Spring 2018, problem 57

Prove that the set $\{1, 2, \cdots, 2007\}$ can be expressed as the union of disjoint subsets $A_i$ for $i=1,2,\cdots, 223$ such that each $A_i$ contains nine elements and the sum of all the elements in each $A_i$ is the same.

Comments

3 months ago

An obvious argument shows that the common value of the sum must be $9036$; because of $9036=36*251$, the mean value for each $A_i$ must be $1004$. Thus we can confine ourselves to split into 223 subset $B_j$ the numbers $\{-1003,-1002,...,0,...,1002,1003\}$; each $B_j$ containing nine elements whose mean value is 0. The goal will then be reached by choosing as elements of $A_j$ the elements of $B_j$ augmented by 1004.

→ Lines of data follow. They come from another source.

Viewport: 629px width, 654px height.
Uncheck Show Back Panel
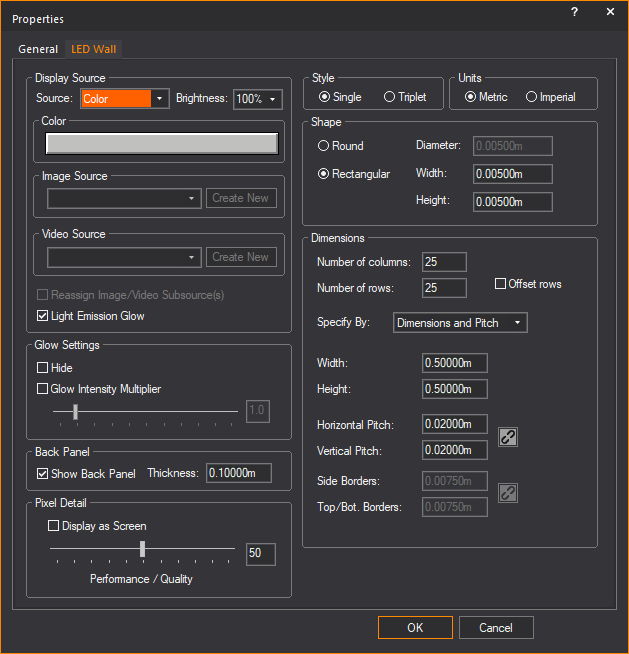pos(42,473)
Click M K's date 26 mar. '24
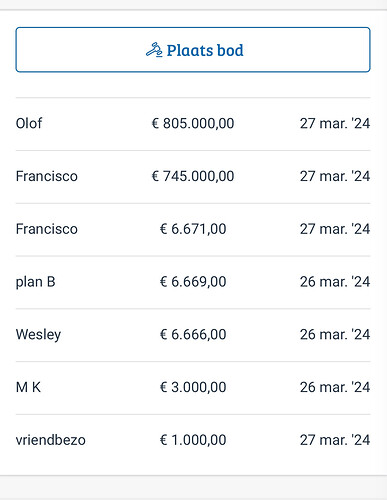The image size is (387, 500). [335, 387]
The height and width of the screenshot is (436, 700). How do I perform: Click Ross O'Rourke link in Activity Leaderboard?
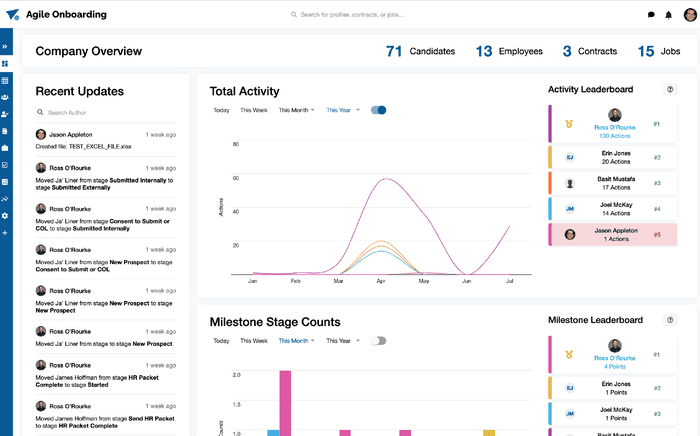pos(614,128)
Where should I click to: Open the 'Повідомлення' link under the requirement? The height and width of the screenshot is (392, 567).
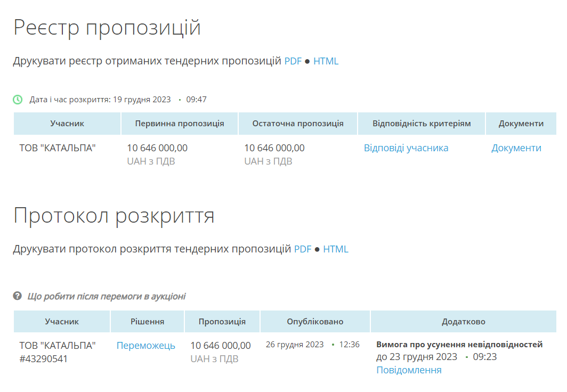tap(409, 370)
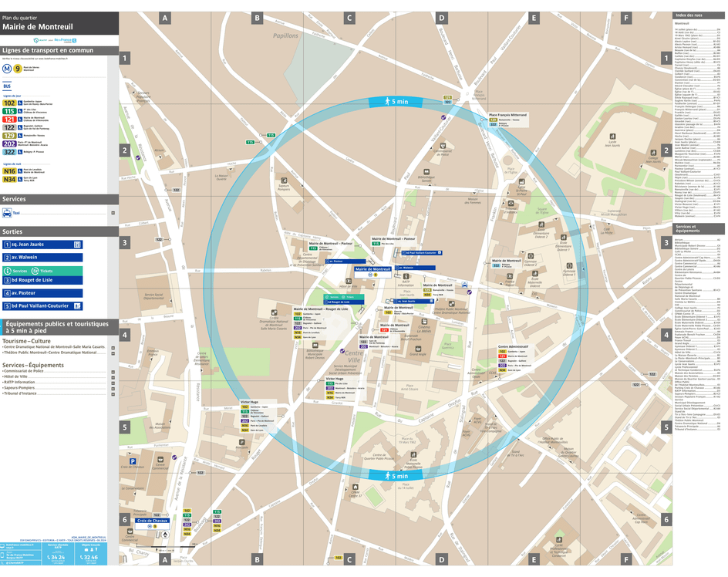Select the bus line 202 badge

pos(9,143)
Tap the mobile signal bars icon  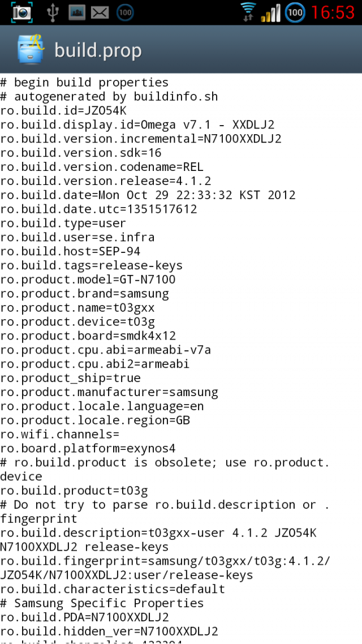pos(271,12)
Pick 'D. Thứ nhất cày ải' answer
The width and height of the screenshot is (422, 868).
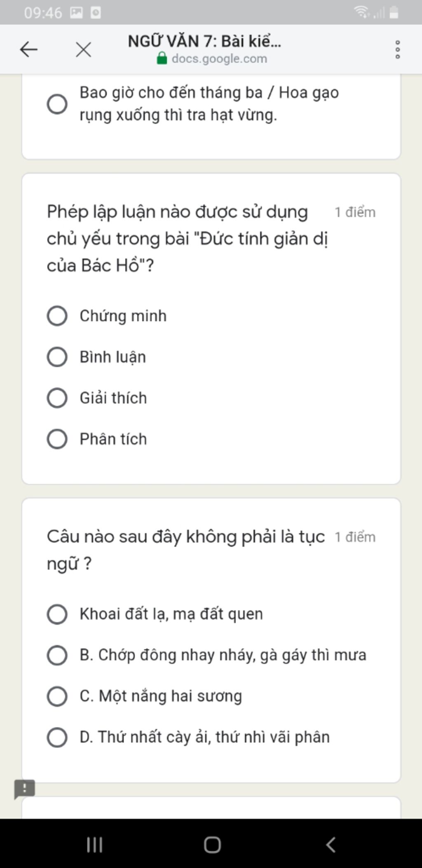[x=57, y=737]
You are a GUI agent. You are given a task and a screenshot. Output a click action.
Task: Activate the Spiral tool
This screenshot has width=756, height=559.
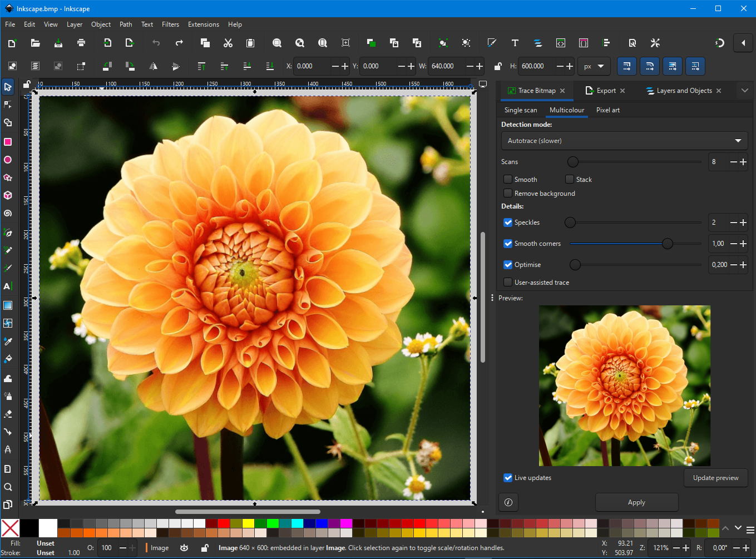[x=8, y=214]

In fact we split our 2007 number into 223 triplets and 669 couples, each subset having 0 as mean value; putting in each subset $B_i$ one triple and 3 couples we reach our goal.

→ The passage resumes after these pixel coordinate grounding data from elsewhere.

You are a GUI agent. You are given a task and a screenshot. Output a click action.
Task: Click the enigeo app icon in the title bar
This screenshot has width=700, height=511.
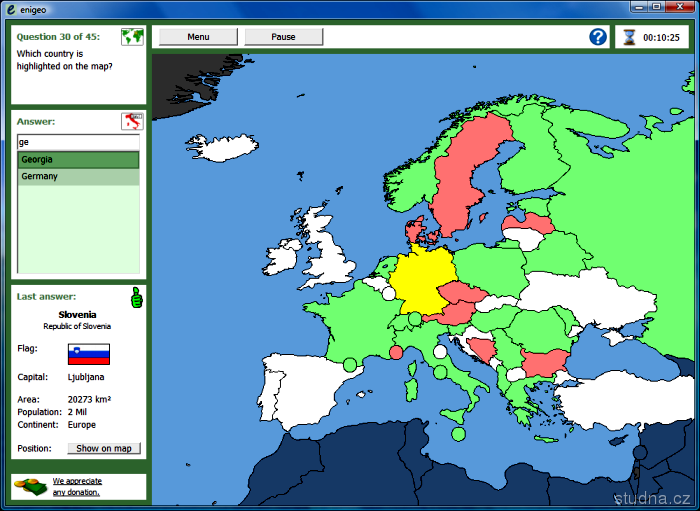(10, 9)
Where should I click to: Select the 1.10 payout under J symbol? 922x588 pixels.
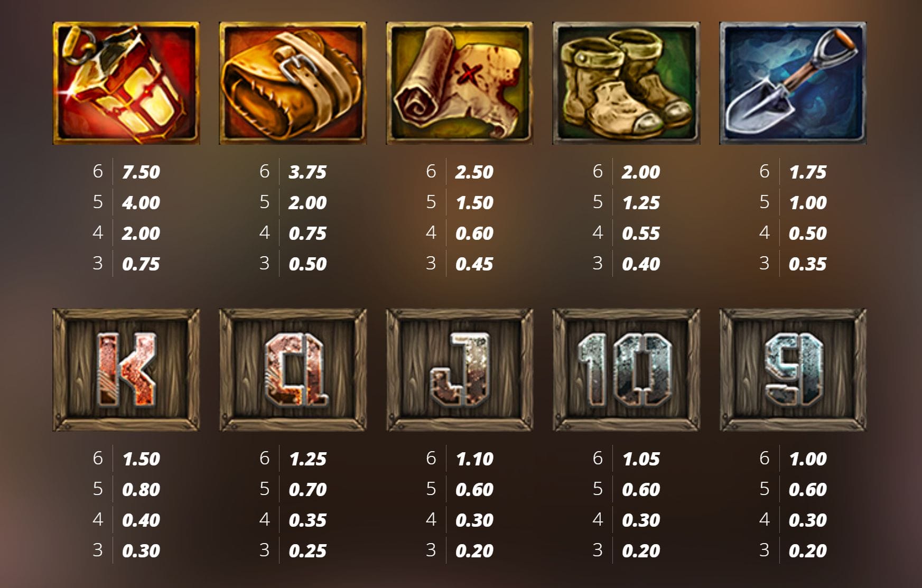(x=474, y=459)
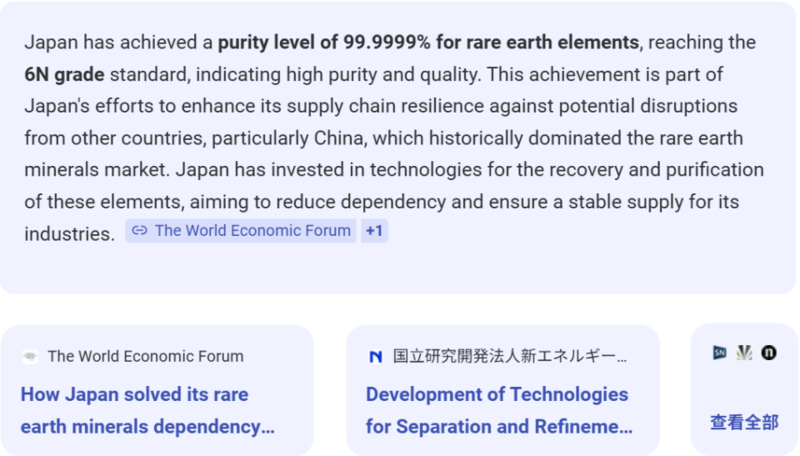Viewport: 800px width, 456px height.
Task: Click the black circular n source icon
Action: (769, 352)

More precisely, one of the triple will be $(-1003,0,1003)$; among the other ones, 111 are of the form $(-a,-b,a+b)$ with $a,b>0$; and 111 will be the opposite ones $(a,b,-a-b)$. Finally, each couple will be of the form $(-c,c)$.

Any programming language allow to write a trivial program showing that it is possible to build these subset using the 2007 numbers from -1003 to 1003; e.g we can build the triplets by using the greedy algorithm: for $a$ from 1 to 111 we search for the biggest $b$ such that $b$ and $b+a$ are not yet used; the remaining unused $c$ will give the couples.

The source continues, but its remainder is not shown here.